#### Exercise brief:
Every entry in the listing is to be reproduced exactly.
Start of Block
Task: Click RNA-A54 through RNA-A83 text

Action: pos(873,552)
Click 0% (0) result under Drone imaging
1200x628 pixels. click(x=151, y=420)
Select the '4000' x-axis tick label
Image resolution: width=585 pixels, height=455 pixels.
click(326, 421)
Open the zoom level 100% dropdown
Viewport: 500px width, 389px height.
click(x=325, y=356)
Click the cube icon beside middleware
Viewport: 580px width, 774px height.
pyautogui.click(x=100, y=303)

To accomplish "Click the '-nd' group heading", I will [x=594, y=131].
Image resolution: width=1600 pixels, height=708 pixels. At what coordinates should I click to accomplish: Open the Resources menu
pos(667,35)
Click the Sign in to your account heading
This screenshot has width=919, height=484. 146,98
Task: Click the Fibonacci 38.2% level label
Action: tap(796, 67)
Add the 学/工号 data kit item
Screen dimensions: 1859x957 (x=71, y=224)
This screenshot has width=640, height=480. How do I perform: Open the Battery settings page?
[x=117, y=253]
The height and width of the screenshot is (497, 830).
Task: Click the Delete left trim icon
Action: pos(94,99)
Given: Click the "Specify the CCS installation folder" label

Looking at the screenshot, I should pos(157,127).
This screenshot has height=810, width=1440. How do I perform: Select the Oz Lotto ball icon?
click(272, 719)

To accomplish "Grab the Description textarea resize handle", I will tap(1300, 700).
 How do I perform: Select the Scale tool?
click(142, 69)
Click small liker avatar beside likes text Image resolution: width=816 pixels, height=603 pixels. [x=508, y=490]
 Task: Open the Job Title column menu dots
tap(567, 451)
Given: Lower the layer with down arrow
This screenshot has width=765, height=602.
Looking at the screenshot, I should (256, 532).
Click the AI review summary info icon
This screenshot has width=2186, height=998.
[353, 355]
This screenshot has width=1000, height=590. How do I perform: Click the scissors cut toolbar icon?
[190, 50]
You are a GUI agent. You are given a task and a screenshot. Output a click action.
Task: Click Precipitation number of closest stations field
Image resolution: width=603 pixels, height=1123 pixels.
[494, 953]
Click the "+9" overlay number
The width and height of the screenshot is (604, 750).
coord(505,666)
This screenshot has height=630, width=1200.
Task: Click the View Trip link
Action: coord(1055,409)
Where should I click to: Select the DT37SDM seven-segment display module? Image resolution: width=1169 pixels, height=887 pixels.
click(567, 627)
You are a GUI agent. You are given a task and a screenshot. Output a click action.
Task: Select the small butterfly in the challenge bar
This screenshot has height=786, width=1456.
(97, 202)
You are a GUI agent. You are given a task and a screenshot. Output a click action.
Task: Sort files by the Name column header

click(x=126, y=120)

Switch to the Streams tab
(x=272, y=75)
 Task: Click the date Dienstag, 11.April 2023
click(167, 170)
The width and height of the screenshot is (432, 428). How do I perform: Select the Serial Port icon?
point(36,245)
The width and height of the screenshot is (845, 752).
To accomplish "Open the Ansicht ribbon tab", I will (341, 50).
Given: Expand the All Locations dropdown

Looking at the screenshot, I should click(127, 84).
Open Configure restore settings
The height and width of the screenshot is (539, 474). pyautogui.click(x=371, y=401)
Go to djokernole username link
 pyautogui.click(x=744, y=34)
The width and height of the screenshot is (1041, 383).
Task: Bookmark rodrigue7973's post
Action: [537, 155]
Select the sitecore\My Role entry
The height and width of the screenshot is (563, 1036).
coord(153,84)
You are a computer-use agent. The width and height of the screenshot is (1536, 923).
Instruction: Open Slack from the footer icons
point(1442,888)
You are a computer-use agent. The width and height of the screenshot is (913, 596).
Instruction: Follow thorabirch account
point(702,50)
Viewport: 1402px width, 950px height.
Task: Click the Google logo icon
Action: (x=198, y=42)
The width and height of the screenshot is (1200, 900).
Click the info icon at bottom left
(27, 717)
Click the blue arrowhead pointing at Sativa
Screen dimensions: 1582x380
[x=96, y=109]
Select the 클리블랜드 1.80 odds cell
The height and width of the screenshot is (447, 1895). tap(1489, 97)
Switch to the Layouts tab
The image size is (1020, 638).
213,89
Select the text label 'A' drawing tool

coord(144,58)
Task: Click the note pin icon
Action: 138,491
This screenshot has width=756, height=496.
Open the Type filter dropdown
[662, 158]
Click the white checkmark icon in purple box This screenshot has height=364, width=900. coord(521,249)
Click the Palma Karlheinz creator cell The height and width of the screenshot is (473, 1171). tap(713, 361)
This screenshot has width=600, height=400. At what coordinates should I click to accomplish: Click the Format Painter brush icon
End of Block
#### Solution:
Task: Click RNA-A54 through RNA-A83 text

Action: pos(873,552)
Click 0% (0) result under Drone imaging
1200x628 pixels. click(x=151, y=420)
Select the '4000' x-axis tick label
Image resolution: width=585 pixels, height=455 pixels.
click(326, 421)
Open the zoom level 100% dropdown
Viewport: 500px width, 389px height.
click(x=325, y=356)
Click the cube icon beside middleware
Viewport: 580px width, 774px height.
pyautogui.click(x=100, y=303)

To accomplish "Click the '-nd' group heading", I will [x=594, y=131].
Image resolution: width=1600 pixels, height=708 pixels. At what coordinates should I click to accomplish: Open the Resources menu
pos(667,35)
Click the Sign in to your account heading
This screenshot has width=919, height=484. 146,98
Task: Click the Fibonacci 38.2% level label
Action: tap(796, 67)
Add the 学/工号 data kit item
Screen dimensions: 1859x957 (x=71, y=224)
This screenshot has width=640, height=480. How do I perform: Open the Battery settings page?
[x=117, y=253]
The height and width of the screenshot is (497, 830).
Task: Click the Delete left trim icon
Action: pos(94,99)
Given: Click the "Specify the CCS installation folder" label

Looking at the screenshot, I should pos(157,127).
This screenshot has height=810, width=1440. How do I perform: Select the Oz Lotto ball icon?
click(272, 719)

To accomplish "Grab the Description textarea resize handle", I will tap(1300, 700).
 How do I perform: Select the Scale tool?
click(142, 69)
Click small liker avatar beside likes text Image resolution: width=816 pixels, height=603 pixels. [x=508, y=490]
 Task: Open the Job Title column menu dots
tap(567, 451)
Given: Lower the layer with down arrow
This screenshot has width=765, height=602.
Looking at the screenshot, I should (256, 532).
Click the AI review summary info icon
This screenshot has width=2186, height=998.
[353, 355]
This screenshot has width=1000, height=590. How do I perform: Click the scissors cut toolbar icon?
[190, 50]
You are a GUI agent. You are given a task and a screenshot. Output a click action.
Task: Click Precipitation number of closest stations field
Image resolution: width=603 pixels, height=1123 pixels.
[494, 953]
Click the "+9" overlay number
The width and height of the screenshot is (604, 750).
coord(505,666)
This screenshot has height=630, width=1200.
Task: Click the View Trip link
Action: coord(1055,409)
Where should I click to: Select the DT37SDM seven-segment display module? Image resolution: width=1169 pixels, height=887 pixels.
click(567, 627)
You are a GUI agent. You are given a task and a screenshot. Output a click action.
Task: Select the small butterfly in the challenge bar
This screenshot has height=786, width=1456.
(97, 202)
You are a GUI agent. You are given a task and a screenshot. Output a click action.
Task: Sort files by the Name column header

click(x=126, y=120)

Switch to the Streams tab
(x=272, y=75)
 Task: Click the date Dienstag, 11.April 2023
click(167, 170)
The width and height of the screenshot is (432, 428). How do I perform: Select the Serial Port icon?
point(36,245)
The width and height of the screenshot is (845, 752).
To accomplish "Open the Ansicht ribbon tab", I will (341, 50).
Given: Expand the All Locations dropdown

Looking at the screenshot, I should click(127, 84).
Open Configure restore settings
The height and width of the screenshot is (539, 474). pyautogui.click(x=371, y=401)
Go to djokernole username link
 pyautogui.click(x=744, y=34)
The width and height of the screenshot is (1041, 383).
Task: Bookmark rodrigue7973's post
Action: [537, 155]
Select the sitecore\My Role entry
The height and width of the screenshot is (563, 1036).
coord(153,84)
You are a computer-use agent. The width and height of the screenshot is (1536, 923).
Instruction: Open Slack from the footer icons
point(1442,888)
You are a computer-use agent. The width and height of the screenshot is (913, 596).
Instruction: Follow thorabirch account
point(702,50)
Viewport: 1402px width, 950px height.
Task: Click the Google logo icon
Action: (x=198, y=42)
The width and height of the screenshot is (1200, 900).
Click the info icon at bottom left
(27, 717)
Click the blue arrowhead pointing at Sativa
Screen dimensions: 1582x380
[x=96, y=109]
Select the 클리블랜드 1.80 odds cell
The height and width of the screenshot is (447, 1895). tap(1489, 97)
Switch to the Layouts tab
The image size is (1020, 638).
213,89
Select the text label 'A' drawing tool

coord(144,58)
Task: Click the note pin icon
Action: 138,491
This screenshot has width=756, height=496.
Open the Type filter dropdown
[662, 158]
Click the white checkmark icon in purple box This screenshot has height=364, width=900. coord(521,249)
Click the Palma Karlheinz creator cell The height and width of the screenshot is (473, 1171). tap(713, 361)
This screenshot has width=600, height=400. At what coordinates should I click to accomplish: Click the Format Painter brush icon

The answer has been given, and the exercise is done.